[Start of DOCUMENT SECTION]

Additionally, law enforcement agencies have busted huge catalytic converter rings, which also drove down the number of thefts. Investigators in Pennsylvania stopped an $8.2 million catalytic converter ring. The number of thefts dropped immediately after the arrest according to an NBC News story.

The story also reports the Justice Department took down a $545 million national crime ring that committed catalytic converter thefts. The real problem and motivation for vehicle theft is that stolen vehicles are often used to commit other crimes. Apparently, suspects use stolen vehicles to commit larceny as this has increased in recent years.

To fight vehicle theft, many states have enacted laws. However, it looks like the laws have mixed results. For example, NBC News states Texas passed a law that required people selling catalytic converters to provide proof of purchase and a thumbprint. It didn’t work as converter thefts soared in Texas.

NICB provides tips to deter theft. But these tips are for vehicle owners. However, businesses can share these tips to educate their employees and residents. Remind people to avoid leaving their keys or key fob in the vehicle. They should always lock the doors and roll up the windows. If possible, park the vehicle in a closed garage or in a well-lit area.

It’s best not to have any valuables in the vehicle. If thieves can see items in the vehicle, it puts the vehicle at a greater risk for theft than one that doesn’t have anything in plain sight.

What Types of Businesses Are Affected by Vehicle Thefts?

Any business that has a parking lot needs to be worried about vehicle theft. Here are some examples of businesses that need to create and enforce a security plan.

Multifamily residential communities

Apartment properties are home to many people, so the property naturally hosts many vehicles in a concentrated area. Moreover, their parking area consists of a wide variety of cars. Some thieves, especially organized crime rings, may be targeting certain makes and models of vehicles. Therefore, they often target places with a diversity of cars like multifamily residential communities.

Retail centers

Retail centers have a big challenge in protecting employees’ and customers’ vehicles. Property managers can educate their tenants on how to protect their vehicles. Educating customers will be harder, but it can be done. They can post a sign at the front of the store encouraging them to lock their vehicles and not leave valuables inside.

Shoppers and employees tend to be focused on their own tasks. They may not pay attention to their surroundings. It makes it easier for crooks to move around the parking lot unnoticed.

Automotive dealerships

Of course, one of the most vulnerable businesses is automotive dealerships. They tend to have a diversity of vehicles, new and used, across the lot. Unlike other businesses, dealerships can’t park their most prized assets inside a garage or a building.

Automotive dealerships have options for protecting their vehicles from theft. It’s crucial they investigate and implement these options. Just one incident of theft can affect their brand and reputation. Customers won’t want to shop there out of fear for their safety.

[End of DOCUMENT SECTION]
[Start of DATASET EXCERPT]

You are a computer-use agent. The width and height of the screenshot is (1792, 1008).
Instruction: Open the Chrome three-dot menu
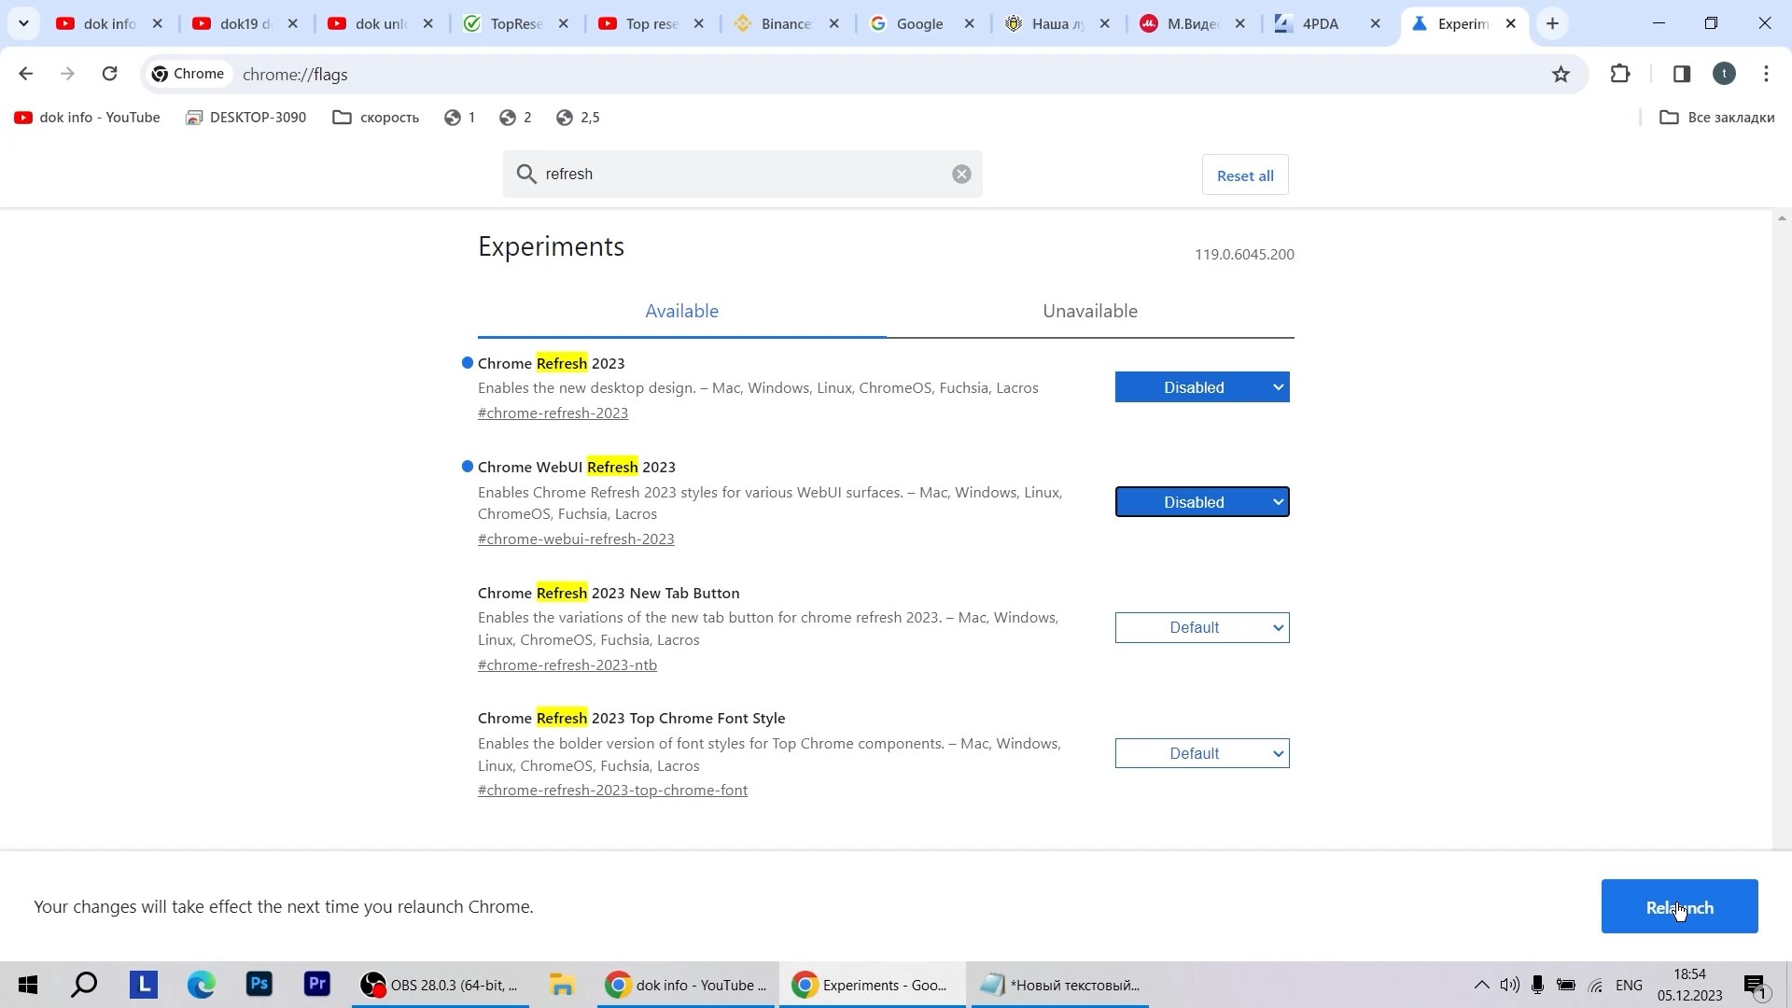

[End of DATASET EXCERPT]

## SET PROBLEM
For each statement below, say yes or no according to the vehicle theft text, and quote the words from it that decide the answer. 1. Investigators in Pennsylvania stopped an $8.2 million catalytic converter ring. 2. The Texas law requiring proof of purchase and a thumbprint from catalytic converter sellers brought converter thefts down in Texas. 3. Automotive dealerships can keep their most prized assets inside a garage or a building.

## TASK RESULT
1. Yes: "Investigators in Pennsylvania stopped an $8.2 million catalytic converter ring."
2. No: "It didn’t work as converter thefts soared in Texas."
3. No: "Unlike other businesses, dealerships can’t park their most prized assets inside a garage or a building."